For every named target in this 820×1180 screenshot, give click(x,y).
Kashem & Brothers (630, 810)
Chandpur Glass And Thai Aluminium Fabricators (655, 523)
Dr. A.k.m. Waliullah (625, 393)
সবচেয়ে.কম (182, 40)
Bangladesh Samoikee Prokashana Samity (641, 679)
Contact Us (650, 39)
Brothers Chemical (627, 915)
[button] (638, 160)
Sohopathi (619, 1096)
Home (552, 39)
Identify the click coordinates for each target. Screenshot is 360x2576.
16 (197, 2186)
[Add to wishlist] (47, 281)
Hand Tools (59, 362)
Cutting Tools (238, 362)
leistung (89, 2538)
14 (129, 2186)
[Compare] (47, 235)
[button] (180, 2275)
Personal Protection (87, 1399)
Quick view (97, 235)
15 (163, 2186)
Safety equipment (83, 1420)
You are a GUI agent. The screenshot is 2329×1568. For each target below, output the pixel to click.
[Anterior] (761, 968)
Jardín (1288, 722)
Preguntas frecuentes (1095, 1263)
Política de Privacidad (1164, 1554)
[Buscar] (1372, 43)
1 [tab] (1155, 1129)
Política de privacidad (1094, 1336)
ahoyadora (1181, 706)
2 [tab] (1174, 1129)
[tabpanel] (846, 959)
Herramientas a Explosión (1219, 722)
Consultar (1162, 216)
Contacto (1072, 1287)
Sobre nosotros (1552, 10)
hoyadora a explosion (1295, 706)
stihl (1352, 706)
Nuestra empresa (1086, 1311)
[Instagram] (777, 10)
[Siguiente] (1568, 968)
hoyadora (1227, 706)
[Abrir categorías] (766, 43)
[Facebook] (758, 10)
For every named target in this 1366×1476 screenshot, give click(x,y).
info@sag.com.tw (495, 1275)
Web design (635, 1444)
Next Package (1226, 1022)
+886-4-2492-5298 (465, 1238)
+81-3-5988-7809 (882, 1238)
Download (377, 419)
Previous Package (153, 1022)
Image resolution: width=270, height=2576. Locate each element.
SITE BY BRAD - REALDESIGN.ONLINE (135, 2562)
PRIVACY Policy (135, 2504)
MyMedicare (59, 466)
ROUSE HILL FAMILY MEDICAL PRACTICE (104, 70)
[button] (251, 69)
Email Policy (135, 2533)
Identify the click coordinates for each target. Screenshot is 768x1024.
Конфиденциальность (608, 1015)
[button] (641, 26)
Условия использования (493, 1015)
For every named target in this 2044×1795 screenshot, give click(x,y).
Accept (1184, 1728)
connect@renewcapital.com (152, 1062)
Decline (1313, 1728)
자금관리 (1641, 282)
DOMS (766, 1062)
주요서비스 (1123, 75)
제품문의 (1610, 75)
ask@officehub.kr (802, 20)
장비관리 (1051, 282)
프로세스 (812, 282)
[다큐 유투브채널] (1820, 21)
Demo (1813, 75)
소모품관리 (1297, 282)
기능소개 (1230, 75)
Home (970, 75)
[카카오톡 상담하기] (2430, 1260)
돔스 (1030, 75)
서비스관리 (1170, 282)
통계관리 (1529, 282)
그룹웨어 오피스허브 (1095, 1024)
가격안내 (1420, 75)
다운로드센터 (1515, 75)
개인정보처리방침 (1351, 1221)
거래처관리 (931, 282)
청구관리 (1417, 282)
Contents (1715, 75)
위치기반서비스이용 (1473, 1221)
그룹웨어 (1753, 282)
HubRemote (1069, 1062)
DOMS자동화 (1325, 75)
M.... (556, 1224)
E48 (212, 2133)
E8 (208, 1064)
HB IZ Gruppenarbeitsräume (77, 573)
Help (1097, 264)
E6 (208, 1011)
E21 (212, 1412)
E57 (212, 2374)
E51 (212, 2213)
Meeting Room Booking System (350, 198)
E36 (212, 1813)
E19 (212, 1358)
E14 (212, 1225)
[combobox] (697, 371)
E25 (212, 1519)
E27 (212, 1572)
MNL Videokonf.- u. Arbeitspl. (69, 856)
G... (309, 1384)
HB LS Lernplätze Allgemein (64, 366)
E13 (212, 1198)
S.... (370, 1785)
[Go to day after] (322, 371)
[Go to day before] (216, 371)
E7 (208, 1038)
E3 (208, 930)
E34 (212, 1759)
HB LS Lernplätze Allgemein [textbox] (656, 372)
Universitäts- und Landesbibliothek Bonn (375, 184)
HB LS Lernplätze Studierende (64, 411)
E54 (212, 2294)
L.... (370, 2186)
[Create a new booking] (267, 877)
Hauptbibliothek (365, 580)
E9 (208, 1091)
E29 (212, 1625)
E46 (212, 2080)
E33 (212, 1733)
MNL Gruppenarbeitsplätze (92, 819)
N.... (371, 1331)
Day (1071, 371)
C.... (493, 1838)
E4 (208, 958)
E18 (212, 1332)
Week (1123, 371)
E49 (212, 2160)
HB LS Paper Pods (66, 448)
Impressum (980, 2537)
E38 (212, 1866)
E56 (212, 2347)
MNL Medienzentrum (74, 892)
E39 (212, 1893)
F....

PROBLEM REQUIREMENTS
Take the line above containing "L.... (370, 2186)", the line containing "E18 (212, 1332)", and all lines in between, and copy them exactly without anything else.

WRITTEN ANSWER
L.... (370, 2186)
[Create a new booking] (267, 877)
Hauptbibliothek (365, 580)
E9 (208, 1091)
E29 (212, 1625)
E46 (212, 2080)
E33 (212, 1733)
MNL Gruppenarbeitsplätze (92, 819)
N.... (371, 1331)
Day (1071, 371)
C.... (493, 1838)
E4 (208, 958)
E18 (212, 1332)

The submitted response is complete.